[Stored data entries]
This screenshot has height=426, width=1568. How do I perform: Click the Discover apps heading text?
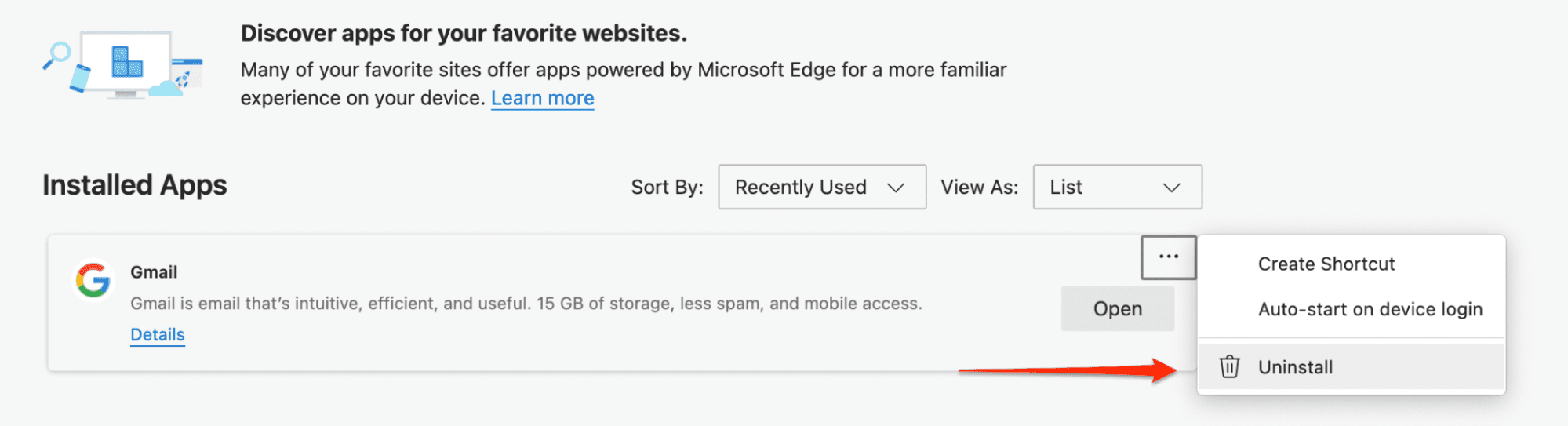pyautogui.click(x=464, y=33)
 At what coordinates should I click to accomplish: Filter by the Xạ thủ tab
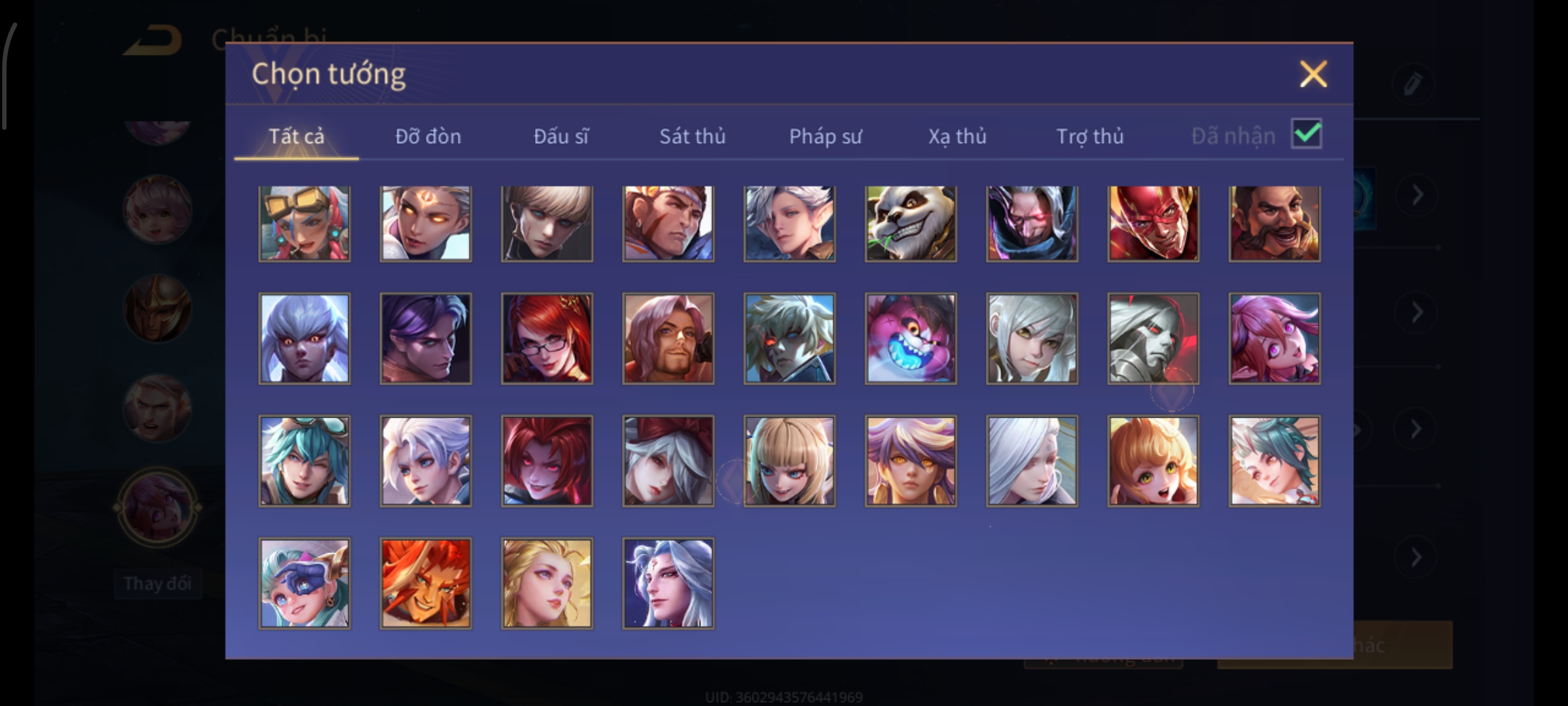tap(957, 136)
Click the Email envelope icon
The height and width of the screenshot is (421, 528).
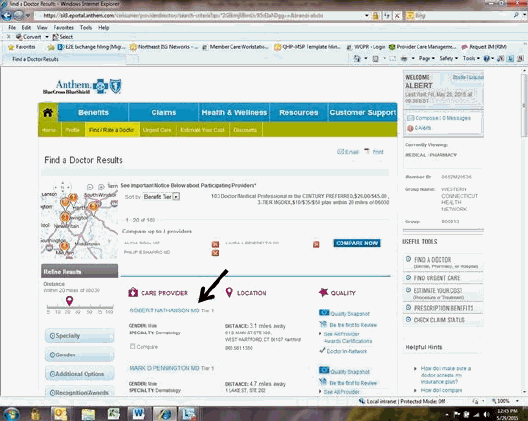coord(340,152)
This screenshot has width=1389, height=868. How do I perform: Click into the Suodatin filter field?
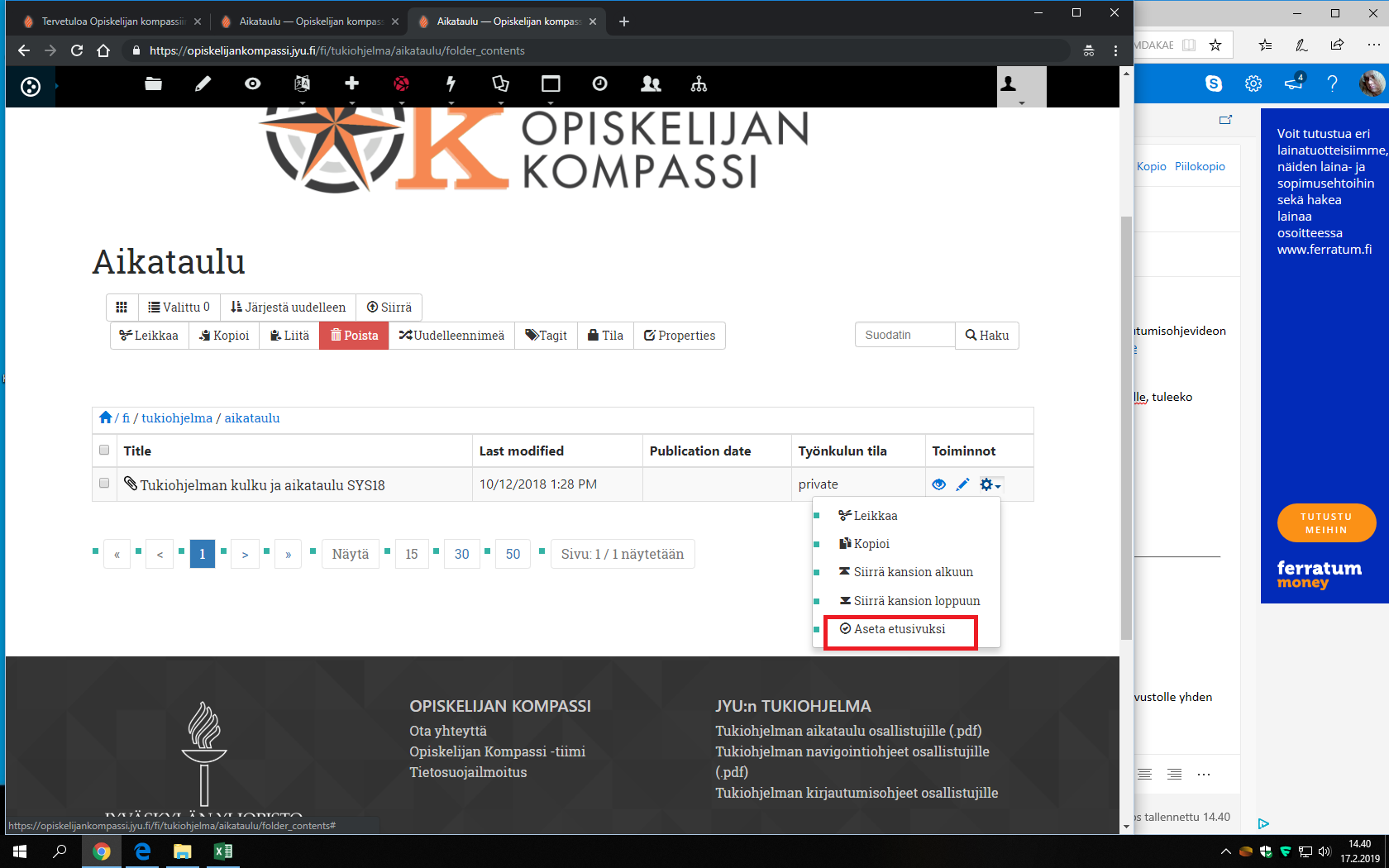(905, 335)
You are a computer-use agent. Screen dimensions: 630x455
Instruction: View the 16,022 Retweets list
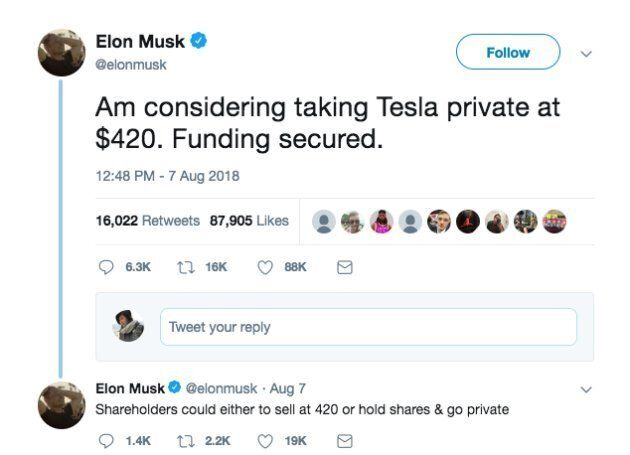[147, 221]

Your goal =>
Every entry should come back exactly as written, only without images.

The completed task =>
This screenshot has height=426, width=1568. How do I perform: Click the Discover apps heading text?
pyautogui.click(x=464, y=33)
 At what coordinates should I click to accomplish: Filter by the Xạ thủ tab
tap(957, 136)
Click the Email envelope icon
The height and width of the screenshot is (421, 528).
coord(340,152)
This screenshot has width=1389, height=868. How do I perform: Click into the Suodatin filter field?
(905, 335)
You are a computer-use agent. Screen dimensions: 630x455
Instruction: View the 16,022 Retweets list
[147, 221]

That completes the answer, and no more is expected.